- **TEXTE EN EXTRAIT**
↓

Ce  sont des moments qui vous sont donnés.  L’écriture des nouvelles s’est révélée pour moi être une école de l’attention.

 

II

Pour en revenir au titre, je vois les genres comme des outils pour forer l’énigme du réel. Chacun à leur façon.

Les trois grands genres prennent en charge trois rapports au monde, trois aspects de la condition humaine comme  trois postures mentales.

Le genre narratif récapitule dans le surplomb d’un regard, une ou des vies, dans un lieu et un temps. Que le narrateur soit omniscient ou pas ne change rien à l’affaire. Celui qui écrit un roman s’avance par le moyen d’un enchainement d’événements si minimes soient-ils de façon à proposer une histoire, même brisée, inachevée, même obscure. Le genre romanesque requiert l’assemblage, nécessite l’agencement, et de ce fait permet d’explorer la capacité humaine à enchaîner les événements, à être soi, rester soi dans les différents moments, dans les changements.  L’écrivain qui s’attaque à un roman assume l’obligation d’avancer dans la vie avec son passé, de faire ou ne pas faire quelque chose de sa vie, d’exercer ou pas sa capacité de choix (c’est pourquoi c’est le genre bourgeois par excellence, un genre de bâtisseur). Il affine en lui la perception de ce rapport au monde. Il exerce son choix quant au lieu, à l’espace, aux événements. Si cette liberté s’exerce mal, le lecteur ne croira tout simplement pas à son roman qui « ne marchera pas ». Il faut que l’auteur soit un instrument qui sonne juste. Plus ou moins puissant, mais juste.

↑

- **EXTRAIT DES DONNÉES**
↓

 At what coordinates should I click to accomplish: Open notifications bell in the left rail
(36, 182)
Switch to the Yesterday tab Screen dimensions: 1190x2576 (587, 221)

↑

- **CONSIGNE DE TRAVAIL A**
Recopiez sans rien changer le passage de l'extrait sur les genres littéraires qui s'ouvre sur les mots contenant « Ce  sont des » et se referme sur « à leur façon. ».
- **CONSIGNE DE TRAVAIL B**
Dans l'extrait sur les genres littéraires, reprenez plus brièvement le paragraphe qui commence par « Le genre narratif récapitule », en gardant ses idées principales.

- **RÉSULTAT DE L'EXERCICE A**
Ce  sont des moments qui vous sont donnés.  L’écriture des nouvelles s’est révélée pour moi être une école de l’attention.

 

II

Pour en revenir au titre, je vois les genres comme des outils pour forer l’énigme du réel. Chacun à leur façon.

- **RÉSULTAT DE L'EXERCICE B**
Le genre narratif embrasse d'un regard surplombant une ou plusieurs vies, dans un lieu et un temps, que le narrateur soit omniscient ou non. Le romancier avance par un enchaînement d'événements, même minimes, pour proposer une histoire, même brisée, inachevée ou obscure. Ce genre exige l'assemblage et l'agencement. Il permet ainsi d'explorer la capacité humaine à enchaîner les événements et à rester soi dans le changement. L'auteur d'un roman assume l'obligation d'avancer avec son passé et d'exercer ou non sa capacité de choix, d'où un genre bourgeois par excellence, un genre de bâtisseur. Il choisit le lieu, l'espace et les événements. Si cette liberté s'exerce mal, le lecteur ne croit pas au roman. L'auteur doit donc sonner juste, qu'il soit plus ou moins puissant.